During onset, the person often withdraws from others, gets depressed and anxious and develops extreme fears or obsessions.

What are the symptoms of schizophrenia?

Major symptoms of schizophrenia include:

  • Delusions - false beliefs of persecution, guilt or grandeur or being under outside control. People with schizophrenia may describe plots against them or think they have special powers and gifts. Sometimes they withdraw from people or hide to avoid imagined persecution.
  • Hallucinations - most commonly involving hearing voices. Other less common experiences can include seeing, feeling, tasting or smelling things which to the person are real but which are not actually there.
  • Thought disorder - where the speech may be difficult to follow; for example, jumping from one subject to another with no logical connection. Thoughts and speech may be jumbled and disjointed. The person may think someone is interfering with their mind.

Other symptoms of schizophrenia include:

  • Loss of drive - where often the ability to engage in everyday activities such as washing and cooking is lost. This lack of drive, initiative or motivation is part of the illness and is not laziness.
  • Blunted expression of emotions - where the ability to express emotion is greatly reduced and is often accompanied by a lack of response or an inappropriate response to external events such as happy or sad occasions.
  • Social withdrawal - this may be caused by a number of factors including the fear that someone is going to harm them, or a fear of interacting with others because of a loss of social skills.
  • Lack of insight or awareness of other conditions - because some experiences such as delusions and hallucinations are so real, it is common for people with schizophrenia to be unaware they are ill. For this and other reasons, such as medication side-effects, they may refuse to accept treatment which could be essential for their well-being.
  • Thinking difficulties - a person's concentration, memory, and ability to plan and organise may be affected, making it more difficult to reason, communicate, and complete daily tasks.

What causes schizophrenia?

No single cause has been identified, but several factors are believed to contribute to the onset of schizophrenia in some people:

Genetic factors

A predisposition to schizophrenia can run in families. In the general population, only 1 per cent of people develop it over their lifetime. If one parent suffers from schizophrenia, the children have a 10 per cent chance of developing the condition - and a 90 per cent chance of not developing it.

→ PROBLEMS TO SOLVE
• a. Transcribe the passage on schizophrenia from "No single cause" to "not developing it.".
• b. According to the passage on schizophrenia, what chance of developing the condition do children have if one parent suffers from it?

→ DATA SUPPLIED

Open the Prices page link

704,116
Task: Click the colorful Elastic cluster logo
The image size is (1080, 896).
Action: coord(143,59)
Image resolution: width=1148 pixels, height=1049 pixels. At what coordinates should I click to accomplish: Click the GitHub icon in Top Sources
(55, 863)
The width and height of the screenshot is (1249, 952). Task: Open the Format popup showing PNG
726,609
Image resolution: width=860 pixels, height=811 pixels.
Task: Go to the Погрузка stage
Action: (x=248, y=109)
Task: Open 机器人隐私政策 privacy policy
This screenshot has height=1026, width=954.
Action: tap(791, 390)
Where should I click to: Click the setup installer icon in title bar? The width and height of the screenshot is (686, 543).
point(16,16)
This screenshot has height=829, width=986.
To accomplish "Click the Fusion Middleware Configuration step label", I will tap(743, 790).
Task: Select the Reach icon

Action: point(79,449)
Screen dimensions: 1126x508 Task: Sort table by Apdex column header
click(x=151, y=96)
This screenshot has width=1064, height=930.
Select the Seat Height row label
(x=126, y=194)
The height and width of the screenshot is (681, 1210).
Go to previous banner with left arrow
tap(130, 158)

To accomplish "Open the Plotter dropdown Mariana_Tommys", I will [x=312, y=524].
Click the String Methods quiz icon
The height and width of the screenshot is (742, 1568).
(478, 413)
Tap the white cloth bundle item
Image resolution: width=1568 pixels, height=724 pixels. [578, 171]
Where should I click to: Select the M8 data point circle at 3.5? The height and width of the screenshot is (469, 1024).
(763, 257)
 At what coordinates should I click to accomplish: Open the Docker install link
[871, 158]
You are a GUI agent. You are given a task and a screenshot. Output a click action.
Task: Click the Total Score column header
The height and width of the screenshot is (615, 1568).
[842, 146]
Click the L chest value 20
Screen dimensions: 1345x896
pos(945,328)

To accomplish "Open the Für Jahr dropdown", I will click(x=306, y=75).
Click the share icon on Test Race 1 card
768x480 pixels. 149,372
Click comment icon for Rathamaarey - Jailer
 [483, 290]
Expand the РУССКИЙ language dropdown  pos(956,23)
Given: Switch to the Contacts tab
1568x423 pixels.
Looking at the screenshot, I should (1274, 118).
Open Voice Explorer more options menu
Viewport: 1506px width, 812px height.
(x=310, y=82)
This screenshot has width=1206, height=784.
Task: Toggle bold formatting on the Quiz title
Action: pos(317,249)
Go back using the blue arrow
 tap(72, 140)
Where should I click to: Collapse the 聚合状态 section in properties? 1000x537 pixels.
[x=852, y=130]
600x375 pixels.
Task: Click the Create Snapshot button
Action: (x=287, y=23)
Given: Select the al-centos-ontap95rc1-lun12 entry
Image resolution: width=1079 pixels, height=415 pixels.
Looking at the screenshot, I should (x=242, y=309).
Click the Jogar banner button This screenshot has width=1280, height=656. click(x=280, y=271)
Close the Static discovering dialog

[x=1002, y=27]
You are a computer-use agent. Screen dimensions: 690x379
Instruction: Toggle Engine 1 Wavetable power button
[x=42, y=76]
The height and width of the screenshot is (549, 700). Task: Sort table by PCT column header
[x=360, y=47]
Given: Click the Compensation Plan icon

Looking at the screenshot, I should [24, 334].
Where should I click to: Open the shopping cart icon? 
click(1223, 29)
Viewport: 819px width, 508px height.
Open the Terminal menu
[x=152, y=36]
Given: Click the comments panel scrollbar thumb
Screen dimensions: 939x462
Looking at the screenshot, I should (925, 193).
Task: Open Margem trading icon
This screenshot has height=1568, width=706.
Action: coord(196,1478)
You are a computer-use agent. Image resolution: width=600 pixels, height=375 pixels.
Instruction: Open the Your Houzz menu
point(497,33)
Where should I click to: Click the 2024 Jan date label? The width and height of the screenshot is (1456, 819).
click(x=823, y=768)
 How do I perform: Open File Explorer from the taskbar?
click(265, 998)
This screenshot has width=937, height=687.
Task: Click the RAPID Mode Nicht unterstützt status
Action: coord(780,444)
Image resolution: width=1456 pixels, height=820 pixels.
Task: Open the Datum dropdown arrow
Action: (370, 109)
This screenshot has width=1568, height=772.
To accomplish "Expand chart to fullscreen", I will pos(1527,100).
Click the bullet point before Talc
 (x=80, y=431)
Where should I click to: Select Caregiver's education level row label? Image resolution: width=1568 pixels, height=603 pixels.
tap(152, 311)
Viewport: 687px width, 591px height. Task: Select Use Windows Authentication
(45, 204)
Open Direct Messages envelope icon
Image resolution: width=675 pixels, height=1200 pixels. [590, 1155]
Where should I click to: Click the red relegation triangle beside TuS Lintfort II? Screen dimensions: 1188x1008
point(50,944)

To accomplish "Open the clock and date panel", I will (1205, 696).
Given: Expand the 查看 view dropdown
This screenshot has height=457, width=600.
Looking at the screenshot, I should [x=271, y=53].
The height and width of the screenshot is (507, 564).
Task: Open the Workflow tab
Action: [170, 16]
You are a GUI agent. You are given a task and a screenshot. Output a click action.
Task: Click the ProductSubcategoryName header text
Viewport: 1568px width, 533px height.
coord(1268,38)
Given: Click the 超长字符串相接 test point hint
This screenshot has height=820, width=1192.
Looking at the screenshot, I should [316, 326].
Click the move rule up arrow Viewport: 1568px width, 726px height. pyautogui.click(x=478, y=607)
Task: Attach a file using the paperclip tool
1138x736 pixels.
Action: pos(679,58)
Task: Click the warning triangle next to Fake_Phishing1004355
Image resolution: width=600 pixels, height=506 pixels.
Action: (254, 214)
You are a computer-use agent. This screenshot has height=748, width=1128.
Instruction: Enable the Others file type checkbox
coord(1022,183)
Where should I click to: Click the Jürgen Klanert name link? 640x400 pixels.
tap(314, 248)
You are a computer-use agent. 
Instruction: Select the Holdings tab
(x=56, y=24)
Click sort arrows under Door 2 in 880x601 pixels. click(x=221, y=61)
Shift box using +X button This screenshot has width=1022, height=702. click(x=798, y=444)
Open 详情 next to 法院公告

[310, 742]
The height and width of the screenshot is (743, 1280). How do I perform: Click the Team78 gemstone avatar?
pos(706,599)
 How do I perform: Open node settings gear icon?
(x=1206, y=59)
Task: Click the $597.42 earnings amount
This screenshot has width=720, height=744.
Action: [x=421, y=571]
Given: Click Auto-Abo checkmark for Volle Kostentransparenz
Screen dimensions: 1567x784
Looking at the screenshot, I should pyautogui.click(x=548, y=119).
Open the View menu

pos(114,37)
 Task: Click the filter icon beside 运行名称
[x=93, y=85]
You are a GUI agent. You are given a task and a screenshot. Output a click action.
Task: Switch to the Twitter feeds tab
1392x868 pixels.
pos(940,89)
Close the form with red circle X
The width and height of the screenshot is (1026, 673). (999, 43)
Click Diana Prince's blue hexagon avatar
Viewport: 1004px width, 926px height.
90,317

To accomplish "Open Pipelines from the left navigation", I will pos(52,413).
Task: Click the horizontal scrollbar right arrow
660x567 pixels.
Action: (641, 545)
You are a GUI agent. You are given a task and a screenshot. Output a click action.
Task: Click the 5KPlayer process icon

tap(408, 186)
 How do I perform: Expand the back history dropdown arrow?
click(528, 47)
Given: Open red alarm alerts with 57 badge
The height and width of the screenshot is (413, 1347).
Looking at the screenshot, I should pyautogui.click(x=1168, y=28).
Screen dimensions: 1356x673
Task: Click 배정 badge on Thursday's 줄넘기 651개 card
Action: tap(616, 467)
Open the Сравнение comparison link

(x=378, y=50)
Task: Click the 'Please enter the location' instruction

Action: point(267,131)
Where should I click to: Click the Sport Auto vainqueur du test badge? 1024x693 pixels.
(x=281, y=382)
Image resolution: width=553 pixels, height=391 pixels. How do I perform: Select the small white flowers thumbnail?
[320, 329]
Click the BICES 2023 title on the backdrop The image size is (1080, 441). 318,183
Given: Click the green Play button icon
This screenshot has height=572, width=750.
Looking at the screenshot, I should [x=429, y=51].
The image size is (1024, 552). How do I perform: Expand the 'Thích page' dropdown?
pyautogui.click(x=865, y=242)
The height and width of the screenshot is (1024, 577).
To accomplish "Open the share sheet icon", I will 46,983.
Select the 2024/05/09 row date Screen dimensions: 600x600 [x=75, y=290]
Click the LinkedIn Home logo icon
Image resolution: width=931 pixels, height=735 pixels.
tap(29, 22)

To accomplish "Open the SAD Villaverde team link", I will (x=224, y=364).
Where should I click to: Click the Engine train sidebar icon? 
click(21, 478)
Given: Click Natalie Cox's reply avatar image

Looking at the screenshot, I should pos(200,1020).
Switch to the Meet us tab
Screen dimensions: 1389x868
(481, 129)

→ RESULTS IN ORDER
• a.
No single cause has been identified, but several factors are believed to contribute to the onset of schizophrenia in some people:

Genetic factors

A predisposition to schizophrenia can run in families. In the general population, only 1 per cent of people develop it over their lifetime. If one parent suffers from schizophrenia, the children have a 10 per cent chance of developing the condition - and a 90 per cent chance of not developing it.

• b. A 10 percent chance.